Flag of Germany

Flag of Germany
Germany
did not become a unified nation until 1871. Before that time, it had been
a confederacy (1815–67) and, prior to 1806, a federal empire composed of
separate principalities. In 1949, the country was divided in two, to form
the communist-led German Democratic Republic (G.D.R.), or East Germany
and the Federal Republic of Germany (F.R.G.), known as West Germany, the
former German capital, Berlin, also being split by the Berlin Wall. The
collapse of communist rule in East Germany in 1989, however, led to the
reunification of the two states on 3 October, 1990 as the Federal
Republic of Germany.
The official name of the German flag is the Bundesflagge ('Federal
Flag'), although most Germans call it the Deutschlandfahne ('German
Flag').

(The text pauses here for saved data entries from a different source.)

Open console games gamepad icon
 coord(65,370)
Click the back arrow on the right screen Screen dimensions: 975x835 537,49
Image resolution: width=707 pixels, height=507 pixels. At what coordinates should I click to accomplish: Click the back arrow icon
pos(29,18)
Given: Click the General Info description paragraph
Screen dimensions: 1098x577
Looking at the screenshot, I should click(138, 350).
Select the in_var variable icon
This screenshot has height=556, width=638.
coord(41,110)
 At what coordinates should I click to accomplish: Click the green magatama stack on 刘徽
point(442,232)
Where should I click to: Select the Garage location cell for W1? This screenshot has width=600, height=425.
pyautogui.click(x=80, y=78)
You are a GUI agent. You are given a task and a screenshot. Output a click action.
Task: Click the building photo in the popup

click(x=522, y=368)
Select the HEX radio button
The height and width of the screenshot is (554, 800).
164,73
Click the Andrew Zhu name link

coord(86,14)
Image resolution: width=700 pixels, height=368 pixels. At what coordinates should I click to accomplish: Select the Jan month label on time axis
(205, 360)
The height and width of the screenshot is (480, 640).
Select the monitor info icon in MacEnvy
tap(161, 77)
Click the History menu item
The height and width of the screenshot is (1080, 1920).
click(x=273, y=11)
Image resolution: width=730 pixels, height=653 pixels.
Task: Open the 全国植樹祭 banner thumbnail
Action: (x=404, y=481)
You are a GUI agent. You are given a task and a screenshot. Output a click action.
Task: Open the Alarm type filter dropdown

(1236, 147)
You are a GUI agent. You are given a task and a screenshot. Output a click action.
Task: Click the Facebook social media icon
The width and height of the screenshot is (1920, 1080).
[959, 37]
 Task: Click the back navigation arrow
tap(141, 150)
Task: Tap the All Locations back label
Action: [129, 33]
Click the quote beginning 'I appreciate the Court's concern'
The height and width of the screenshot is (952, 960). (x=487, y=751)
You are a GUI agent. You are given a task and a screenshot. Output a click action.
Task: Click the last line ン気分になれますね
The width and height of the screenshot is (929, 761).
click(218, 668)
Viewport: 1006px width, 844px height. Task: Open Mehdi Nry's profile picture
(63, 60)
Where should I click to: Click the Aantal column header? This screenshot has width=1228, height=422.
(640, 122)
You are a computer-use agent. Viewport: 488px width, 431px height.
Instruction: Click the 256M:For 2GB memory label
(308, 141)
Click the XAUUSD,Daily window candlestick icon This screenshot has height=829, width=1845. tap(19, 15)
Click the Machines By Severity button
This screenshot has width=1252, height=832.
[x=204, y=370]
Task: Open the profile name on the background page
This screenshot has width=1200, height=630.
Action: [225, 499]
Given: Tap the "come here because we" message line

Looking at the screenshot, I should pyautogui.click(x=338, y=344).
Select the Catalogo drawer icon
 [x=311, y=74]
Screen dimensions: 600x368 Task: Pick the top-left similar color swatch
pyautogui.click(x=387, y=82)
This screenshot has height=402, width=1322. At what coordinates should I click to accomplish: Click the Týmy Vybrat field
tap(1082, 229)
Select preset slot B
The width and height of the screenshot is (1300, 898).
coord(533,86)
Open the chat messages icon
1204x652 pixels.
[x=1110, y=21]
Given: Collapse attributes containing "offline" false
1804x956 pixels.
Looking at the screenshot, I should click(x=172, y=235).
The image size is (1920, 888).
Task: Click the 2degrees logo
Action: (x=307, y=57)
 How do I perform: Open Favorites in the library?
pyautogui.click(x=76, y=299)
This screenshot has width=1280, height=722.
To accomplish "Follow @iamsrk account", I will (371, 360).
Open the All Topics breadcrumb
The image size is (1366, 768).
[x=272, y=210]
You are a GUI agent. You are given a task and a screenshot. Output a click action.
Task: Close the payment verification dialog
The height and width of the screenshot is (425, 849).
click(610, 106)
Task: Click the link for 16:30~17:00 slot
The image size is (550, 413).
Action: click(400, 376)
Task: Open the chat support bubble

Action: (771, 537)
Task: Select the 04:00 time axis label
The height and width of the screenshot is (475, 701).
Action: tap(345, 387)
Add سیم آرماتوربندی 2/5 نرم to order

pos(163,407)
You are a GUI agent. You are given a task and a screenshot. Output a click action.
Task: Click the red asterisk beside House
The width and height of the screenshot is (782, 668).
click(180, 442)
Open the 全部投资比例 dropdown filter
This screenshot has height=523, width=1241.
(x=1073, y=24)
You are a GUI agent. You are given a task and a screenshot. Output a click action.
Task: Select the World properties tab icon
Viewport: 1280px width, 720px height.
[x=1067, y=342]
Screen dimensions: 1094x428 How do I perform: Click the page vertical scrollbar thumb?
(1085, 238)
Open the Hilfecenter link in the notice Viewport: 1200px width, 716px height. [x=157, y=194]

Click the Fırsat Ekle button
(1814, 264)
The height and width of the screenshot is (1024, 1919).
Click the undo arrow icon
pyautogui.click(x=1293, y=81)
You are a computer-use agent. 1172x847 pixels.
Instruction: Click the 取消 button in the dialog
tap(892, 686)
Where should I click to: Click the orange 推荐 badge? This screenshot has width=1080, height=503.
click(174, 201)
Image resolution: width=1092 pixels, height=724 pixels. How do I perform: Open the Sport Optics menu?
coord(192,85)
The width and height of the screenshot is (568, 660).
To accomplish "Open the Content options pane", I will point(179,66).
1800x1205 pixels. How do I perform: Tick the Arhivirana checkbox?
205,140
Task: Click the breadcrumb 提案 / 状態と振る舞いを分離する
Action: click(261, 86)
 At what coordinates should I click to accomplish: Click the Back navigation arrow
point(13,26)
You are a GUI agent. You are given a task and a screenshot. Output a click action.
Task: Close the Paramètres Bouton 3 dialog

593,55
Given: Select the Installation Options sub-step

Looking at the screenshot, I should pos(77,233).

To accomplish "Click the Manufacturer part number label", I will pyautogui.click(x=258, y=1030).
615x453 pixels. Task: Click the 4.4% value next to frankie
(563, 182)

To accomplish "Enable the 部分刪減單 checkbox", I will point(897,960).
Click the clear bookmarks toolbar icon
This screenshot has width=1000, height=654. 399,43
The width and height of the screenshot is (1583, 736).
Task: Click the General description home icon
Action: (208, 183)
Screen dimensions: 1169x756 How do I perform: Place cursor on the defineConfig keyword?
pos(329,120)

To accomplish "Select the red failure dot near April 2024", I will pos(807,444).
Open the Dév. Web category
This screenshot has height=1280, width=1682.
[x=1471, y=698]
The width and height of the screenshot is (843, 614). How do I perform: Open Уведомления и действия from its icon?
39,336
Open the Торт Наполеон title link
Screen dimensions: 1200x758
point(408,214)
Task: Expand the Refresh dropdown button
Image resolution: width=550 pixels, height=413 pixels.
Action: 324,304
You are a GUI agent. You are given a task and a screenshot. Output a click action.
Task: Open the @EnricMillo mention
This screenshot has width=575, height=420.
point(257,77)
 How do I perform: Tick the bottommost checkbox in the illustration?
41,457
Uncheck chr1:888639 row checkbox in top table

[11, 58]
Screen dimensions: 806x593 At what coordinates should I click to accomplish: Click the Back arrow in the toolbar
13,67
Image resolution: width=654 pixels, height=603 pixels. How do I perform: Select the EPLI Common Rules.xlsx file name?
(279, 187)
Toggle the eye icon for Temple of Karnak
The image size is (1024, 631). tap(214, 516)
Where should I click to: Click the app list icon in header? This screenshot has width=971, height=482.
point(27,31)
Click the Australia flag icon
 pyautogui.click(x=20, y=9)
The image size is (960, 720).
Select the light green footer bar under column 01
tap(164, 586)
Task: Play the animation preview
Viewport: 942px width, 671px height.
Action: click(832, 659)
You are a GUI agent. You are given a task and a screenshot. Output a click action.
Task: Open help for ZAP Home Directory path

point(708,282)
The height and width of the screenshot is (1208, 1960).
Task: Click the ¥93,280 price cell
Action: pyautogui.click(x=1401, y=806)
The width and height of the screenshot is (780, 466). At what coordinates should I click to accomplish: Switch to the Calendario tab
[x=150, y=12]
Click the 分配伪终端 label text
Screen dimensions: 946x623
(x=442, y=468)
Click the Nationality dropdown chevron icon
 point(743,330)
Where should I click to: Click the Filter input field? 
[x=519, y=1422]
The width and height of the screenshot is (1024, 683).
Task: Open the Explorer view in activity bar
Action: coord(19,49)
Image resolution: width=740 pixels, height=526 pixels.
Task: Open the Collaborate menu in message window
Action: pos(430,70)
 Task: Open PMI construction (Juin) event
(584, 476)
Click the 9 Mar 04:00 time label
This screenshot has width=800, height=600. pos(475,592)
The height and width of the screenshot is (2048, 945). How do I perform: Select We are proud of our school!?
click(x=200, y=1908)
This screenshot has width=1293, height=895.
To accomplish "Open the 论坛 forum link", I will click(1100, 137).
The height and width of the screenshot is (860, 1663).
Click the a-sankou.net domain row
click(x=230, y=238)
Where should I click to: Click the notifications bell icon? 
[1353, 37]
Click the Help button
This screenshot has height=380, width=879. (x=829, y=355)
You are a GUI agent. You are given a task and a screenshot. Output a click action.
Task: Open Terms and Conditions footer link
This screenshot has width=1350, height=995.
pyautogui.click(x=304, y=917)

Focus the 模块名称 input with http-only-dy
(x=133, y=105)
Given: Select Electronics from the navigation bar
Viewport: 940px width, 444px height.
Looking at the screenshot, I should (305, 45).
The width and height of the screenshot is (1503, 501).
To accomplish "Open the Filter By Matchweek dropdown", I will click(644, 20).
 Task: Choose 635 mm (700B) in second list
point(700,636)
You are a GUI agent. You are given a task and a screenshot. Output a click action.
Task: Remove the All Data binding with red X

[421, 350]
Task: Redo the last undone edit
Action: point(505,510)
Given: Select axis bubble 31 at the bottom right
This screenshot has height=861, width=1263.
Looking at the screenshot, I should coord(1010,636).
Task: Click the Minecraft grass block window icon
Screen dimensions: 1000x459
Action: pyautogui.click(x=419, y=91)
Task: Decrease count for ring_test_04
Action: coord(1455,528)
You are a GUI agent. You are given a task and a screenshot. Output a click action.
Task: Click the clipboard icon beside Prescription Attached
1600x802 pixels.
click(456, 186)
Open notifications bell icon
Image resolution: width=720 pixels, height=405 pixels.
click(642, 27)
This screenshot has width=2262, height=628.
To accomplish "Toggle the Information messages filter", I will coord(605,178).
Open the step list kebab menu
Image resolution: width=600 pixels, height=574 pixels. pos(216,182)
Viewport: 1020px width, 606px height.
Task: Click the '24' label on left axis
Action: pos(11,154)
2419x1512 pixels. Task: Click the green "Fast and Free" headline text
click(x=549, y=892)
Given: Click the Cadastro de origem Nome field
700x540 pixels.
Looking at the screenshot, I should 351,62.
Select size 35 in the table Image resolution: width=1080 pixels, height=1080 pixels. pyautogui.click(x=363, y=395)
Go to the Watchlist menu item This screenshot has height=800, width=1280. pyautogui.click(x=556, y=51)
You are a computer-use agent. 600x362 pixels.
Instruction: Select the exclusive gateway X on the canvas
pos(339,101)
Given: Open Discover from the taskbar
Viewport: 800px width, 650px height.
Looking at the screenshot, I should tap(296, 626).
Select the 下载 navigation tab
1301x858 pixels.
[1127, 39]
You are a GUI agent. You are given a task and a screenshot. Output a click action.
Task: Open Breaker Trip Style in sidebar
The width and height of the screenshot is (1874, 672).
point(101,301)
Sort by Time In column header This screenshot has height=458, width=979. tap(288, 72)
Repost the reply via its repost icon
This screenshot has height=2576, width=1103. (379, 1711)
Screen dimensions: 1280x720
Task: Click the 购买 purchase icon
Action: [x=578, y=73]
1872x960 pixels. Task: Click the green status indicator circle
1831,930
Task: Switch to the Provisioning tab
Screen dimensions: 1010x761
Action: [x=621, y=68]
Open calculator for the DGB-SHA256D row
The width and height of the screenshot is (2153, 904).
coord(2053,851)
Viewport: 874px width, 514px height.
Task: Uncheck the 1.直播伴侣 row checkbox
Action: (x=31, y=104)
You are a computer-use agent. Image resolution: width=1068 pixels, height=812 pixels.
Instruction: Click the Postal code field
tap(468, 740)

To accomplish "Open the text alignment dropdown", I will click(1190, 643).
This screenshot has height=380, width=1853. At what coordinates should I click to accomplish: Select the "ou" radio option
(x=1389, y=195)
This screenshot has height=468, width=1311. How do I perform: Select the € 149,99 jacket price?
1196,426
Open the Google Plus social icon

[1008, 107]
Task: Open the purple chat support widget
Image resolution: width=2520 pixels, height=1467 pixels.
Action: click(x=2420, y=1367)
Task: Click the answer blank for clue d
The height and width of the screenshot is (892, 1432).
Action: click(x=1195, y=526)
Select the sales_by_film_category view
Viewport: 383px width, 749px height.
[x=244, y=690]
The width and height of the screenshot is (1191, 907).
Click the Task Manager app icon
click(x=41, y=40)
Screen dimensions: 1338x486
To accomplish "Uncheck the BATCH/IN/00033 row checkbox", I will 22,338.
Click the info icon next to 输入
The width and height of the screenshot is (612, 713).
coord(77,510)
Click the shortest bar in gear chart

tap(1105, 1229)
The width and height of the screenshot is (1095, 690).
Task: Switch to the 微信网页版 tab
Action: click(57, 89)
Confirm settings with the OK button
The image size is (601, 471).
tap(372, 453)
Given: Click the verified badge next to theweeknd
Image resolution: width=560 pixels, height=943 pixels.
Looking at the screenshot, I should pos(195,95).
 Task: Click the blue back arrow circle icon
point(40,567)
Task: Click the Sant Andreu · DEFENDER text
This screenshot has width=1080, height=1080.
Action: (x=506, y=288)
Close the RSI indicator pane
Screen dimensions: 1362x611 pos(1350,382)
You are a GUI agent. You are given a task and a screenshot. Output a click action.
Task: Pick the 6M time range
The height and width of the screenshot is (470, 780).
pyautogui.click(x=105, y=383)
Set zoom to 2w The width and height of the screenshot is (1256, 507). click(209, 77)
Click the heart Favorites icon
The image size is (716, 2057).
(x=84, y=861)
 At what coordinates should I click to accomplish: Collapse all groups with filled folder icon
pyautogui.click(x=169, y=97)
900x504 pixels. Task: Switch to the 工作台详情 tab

The use of its black, red and gold colors, which had been the
colors of the uniforms of the German troops during the Napoleonic Wars,
date from the time of the first attempts at unification in 1848. When the
Weimar Republic was created in 1919, the 1 horizontal tricolor that forms
today's flag of Germany was re-adopted, but was replaced in 1933 by the
Hakenkreuz (literally, the 'Hooked Cross'), the Nazi Party's swastika
flag. Although both East and West Germany reverted to the tricolor in
1949, the G.D.R. added its coat of arms to it. Since reunification, the
German national flag has been the unadorned tricolor.